Nothing but the lines from the one containing "Where should I click to: Click the" through the end of the data should be output, each reproduced exactly.

### Provided records

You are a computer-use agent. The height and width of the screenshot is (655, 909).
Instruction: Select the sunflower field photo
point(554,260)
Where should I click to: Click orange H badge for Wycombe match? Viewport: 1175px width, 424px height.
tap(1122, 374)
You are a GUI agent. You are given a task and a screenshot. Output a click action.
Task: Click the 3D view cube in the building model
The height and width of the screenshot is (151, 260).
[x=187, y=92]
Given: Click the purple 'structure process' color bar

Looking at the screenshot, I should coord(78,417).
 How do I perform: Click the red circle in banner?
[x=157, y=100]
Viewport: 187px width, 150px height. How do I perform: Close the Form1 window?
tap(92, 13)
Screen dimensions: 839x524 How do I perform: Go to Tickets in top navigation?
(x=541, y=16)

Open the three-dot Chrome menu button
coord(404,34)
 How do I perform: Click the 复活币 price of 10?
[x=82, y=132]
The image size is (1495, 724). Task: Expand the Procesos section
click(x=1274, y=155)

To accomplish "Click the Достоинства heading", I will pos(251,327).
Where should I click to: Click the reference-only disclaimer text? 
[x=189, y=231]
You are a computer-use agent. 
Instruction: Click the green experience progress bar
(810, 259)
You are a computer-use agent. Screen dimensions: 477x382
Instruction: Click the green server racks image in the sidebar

######

## [Exercise solution]
Where should I click to: Click the reference-only disclaimer text? 
[x=189, y=231]
You are a computer-use agent. 
Instruction: Click the green experience progress bar
(810, 259)
You are a computer-use agent. Screen dimensions: 477x382
Instruction: Click the green server racks image in the sidebar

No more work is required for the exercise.